*What you have to do:* Without omitting anything, return the records precisely as given.

————————

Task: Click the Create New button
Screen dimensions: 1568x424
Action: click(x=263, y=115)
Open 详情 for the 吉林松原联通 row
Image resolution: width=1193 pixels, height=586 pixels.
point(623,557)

————————

*Result for this task:*
Task: Click the Create New button
Screen dimensions: 1568x424
Action: click(x=263, y=115)
Open 详情 for the 吉林松原联通 row
Image resolution: width=1193 pixels, height=586 pixels.
point(623,557)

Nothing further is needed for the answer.